PROBLEM:
Each entry below should be retyped exactly as given.

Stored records
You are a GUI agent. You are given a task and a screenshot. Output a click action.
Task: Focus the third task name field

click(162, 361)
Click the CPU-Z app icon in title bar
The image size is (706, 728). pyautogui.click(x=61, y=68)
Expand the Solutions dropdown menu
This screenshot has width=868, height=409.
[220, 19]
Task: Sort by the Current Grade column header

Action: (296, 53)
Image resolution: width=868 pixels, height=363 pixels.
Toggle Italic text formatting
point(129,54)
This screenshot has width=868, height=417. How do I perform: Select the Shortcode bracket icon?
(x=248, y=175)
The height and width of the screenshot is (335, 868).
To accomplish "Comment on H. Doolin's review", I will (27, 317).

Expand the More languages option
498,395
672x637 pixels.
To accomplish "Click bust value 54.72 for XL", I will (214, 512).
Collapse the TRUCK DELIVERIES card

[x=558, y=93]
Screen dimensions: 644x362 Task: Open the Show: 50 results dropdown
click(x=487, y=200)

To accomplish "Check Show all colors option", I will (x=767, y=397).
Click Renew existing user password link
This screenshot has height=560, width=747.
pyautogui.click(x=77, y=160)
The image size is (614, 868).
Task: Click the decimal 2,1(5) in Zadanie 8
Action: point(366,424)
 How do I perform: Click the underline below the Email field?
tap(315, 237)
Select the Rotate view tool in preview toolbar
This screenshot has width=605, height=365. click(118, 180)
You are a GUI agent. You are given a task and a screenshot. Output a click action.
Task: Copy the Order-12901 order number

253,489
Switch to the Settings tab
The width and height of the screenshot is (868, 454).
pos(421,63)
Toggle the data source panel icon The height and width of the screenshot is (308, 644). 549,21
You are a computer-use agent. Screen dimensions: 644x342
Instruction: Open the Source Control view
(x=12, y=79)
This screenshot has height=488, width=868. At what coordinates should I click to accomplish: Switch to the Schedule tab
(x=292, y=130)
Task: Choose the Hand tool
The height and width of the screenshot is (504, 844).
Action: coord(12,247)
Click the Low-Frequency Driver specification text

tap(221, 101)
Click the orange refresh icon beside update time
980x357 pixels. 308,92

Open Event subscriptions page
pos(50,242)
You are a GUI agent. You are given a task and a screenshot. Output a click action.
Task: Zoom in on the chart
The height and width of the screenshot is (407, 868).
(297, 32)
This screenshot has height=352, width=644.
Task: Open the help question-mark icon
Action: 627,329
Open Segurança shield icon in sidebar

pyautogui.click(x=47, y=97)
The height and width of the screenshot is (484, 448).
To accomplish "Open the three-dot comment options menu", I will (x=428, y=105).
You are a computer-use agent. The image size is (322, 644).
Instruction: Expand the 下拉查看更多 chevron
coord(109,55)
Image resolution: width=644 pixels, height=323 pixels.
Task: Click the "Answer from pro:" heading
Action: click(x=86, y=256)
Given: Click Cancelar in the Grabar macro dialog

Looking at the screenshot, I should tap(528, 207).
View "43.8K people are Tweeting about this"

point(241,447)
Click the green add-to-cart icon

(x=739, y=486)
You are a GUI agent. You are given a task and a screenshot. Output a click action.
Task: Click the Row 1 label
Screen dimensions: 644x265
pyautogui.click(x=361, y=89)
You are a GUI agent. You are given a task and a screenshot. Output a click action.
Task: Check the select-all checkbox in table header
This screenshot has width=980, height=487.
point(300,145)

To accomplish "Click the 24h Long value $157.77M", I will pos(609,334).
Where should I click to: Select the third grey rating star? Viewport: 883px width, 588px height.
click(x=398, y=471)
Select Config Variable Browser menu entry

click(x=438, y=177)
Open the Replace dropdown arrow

REPLY:
You are a GUI agent. You are given a task and a screenshot. Output a click action.
Task: Focus the third task name field

click(162, 361)
Click the CPU-Z app icon in title bar
The image size is (706, 728). pyautogui.click(x=61, y=68)
Expand the Solutions dropdown menu
This screenshot has width=868, height=409.
[220, 19]
Task: Sort by the Current Grade column header

Action: (296, 53)
Image resolution: width=868 pixels, height=363 pixels.
Toggle Italic text formatting
point(129,54)
This screenshot has width=868, height=417. How do I perform: Select the Shortcode bracket icon?
(x=248, y=175)
The height and width of the screenshot is (335, 868).
To accomplish "Comment on H. Doolin's review", I will (27, 317).

Expand the More languages option
498,395
672x637 pixels.
To accomplish "Click bust value 54.72 for XL", I will (214, 512).
Collapse the TRUCK DELIVERIES card

[x=558, y=93]
Screen dimensions: 644x362 Task: Open the Show: 50 results dropdown
click(x=487, y=200)

To accomplish "Check Show all colors option", I will (x=767, y=397).
Click Renew existing user password link
This screenshot has height=560, width=747.
pyautogui.click(x=77, y=160)
The image size is (614, 868).
Task: Click the decimal 2,1(5) in Zadanie 8
Action: point(366,424)
 How do I perform: Click the underline below the Email field?
tap(315, 237)
Select the Rotate view tool in preview toolbar
This screenshot has width=605, height=365. click(118, 180)
You are a GUI agent. You are given a task and a screenshot. Output a click action.
Task: Copy the Order-12901 order number

253,489
Switch to the Settings tab
The width and height of the screenshot is (868, 454).
pos(421,63)
Toggle the data source panel icon The height and width of the screenshot is (308, 644). 549,21
You are a computer-use agent. Screen dimensions: 644x342
Instruction: Open the Source Control view
(x=12, y=79)
This screenshot has height=488, width=868. At what coordinates should I click to accomplish: Switch to the Schedule tab
(x=292, y=130)
Task: Choose the Hand tool
The height and width of the screenshot is (504, 844).
Action: coord(12,247)
Click the Low-Frequency Driver specification text

tap(221, 101)
Click the orange refresh icon beside update time
980x357 pixels. 308,92

Open Event subscriptions page
pos(50,242)
You are a GUI agent. You are given a task and a screenshot. Output a click action.
Task: Zoom in on the chart
The height and width of the screenshot is (407, 868).
(297, 32)
This screenshot has height=352, width=644.
Task: Open the help question-mark icon
Action: 627,329
Open Segurança shield icon in sidebar

pyautogui.click(x=47, y=97)
The height and width of the screenshot is (484, 448).
To accomplish "Open the three-dot comment options menu", I will (x=428, y=105).
You are a computer-use agent. The image size is (322, 644).
Instruction: Expand the 下拉查看更多 chevron
coord(109,55)
Image resolution: width=644 pixels, height=323 pixels.
Task: Click the "Answer from pro:" heading
Action: click(x=86, y=256)
Given: Click Cancelar in the Grabar macro dialog

Looking at the screenshot, I should tap(528, 207).
View "43.8K people are Tweeting about this"

point(241,447)
Click the green add-to-cart icon

(x=739, y=486)
You are a GUI agent. You are given a task and a screenshot. Output a click action.
Task: Click the Row 1 label
Screen dimensions: 644x265
pyautogui.click(x=361, y=89)
You are a GUI agent. You are given a task and a screenshot. Output a click action.
Task: Check the select-all checkbox in table header
This screenshot has width=980, height=487.
point(300,145)

To accomplish "Click the 24h Long value $157.77M", I will pos(609,334).
Where should I click to: Select the third grey rating star? Viewport: 883px width, 588px height.
click(x=398, y=471)
Select Config Variable Browser menu entry

click(x=438, y=177)
Open the Replace dropdown arrow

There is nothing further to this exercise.